◆ **ABOUT THIS EXERCISE**
Copy the lines of the listing below exactly as they stand, from the line containing "Describe the element" through the end of the listing. Leave the pictures out.

Dataset listing
**********

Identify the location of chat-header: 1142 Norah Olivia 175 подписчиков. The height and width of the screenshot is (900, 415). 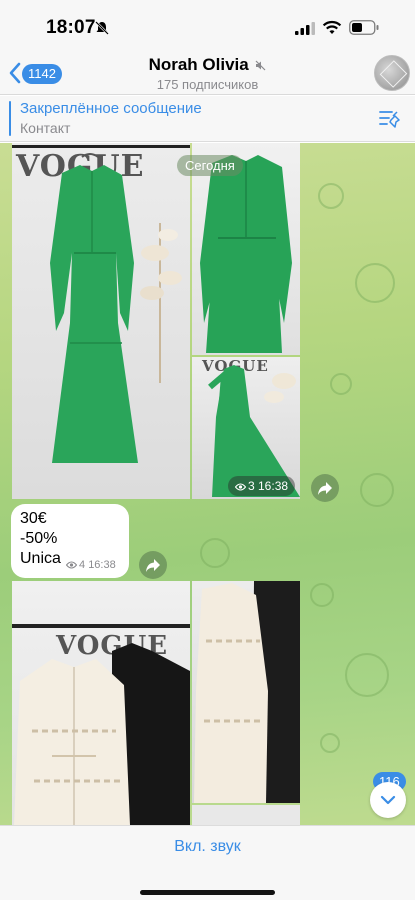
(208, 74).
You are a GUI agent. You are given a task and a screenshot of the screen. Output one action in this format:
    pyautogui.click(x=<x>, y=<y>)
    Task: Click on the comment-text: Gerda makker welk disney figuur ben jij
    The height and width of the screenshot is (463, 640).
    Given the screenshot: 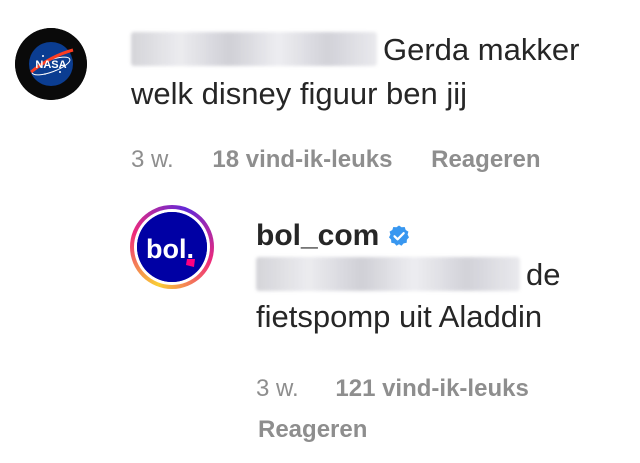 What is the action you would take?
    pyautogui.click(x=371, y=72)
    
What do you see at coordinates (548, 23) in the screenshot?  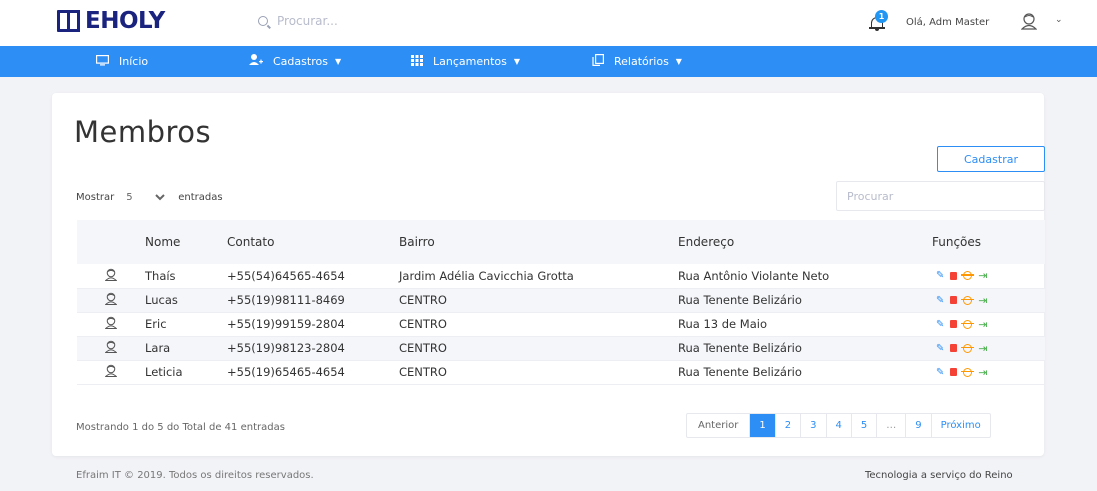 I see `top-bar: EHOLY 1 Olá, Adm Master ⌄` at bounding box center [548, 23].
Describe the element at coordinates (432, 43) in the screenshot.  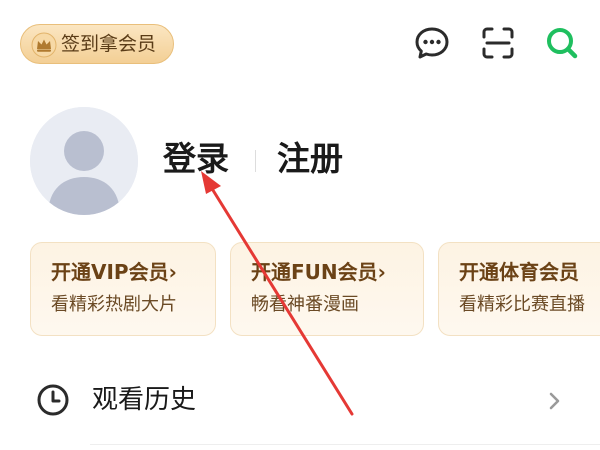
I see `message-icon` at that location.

**********

◆ **ANSWER TO THE EXERCISE**
Describe the element at coordinates (432, 43) in the screenshot.  
I see `message-icon` at that location.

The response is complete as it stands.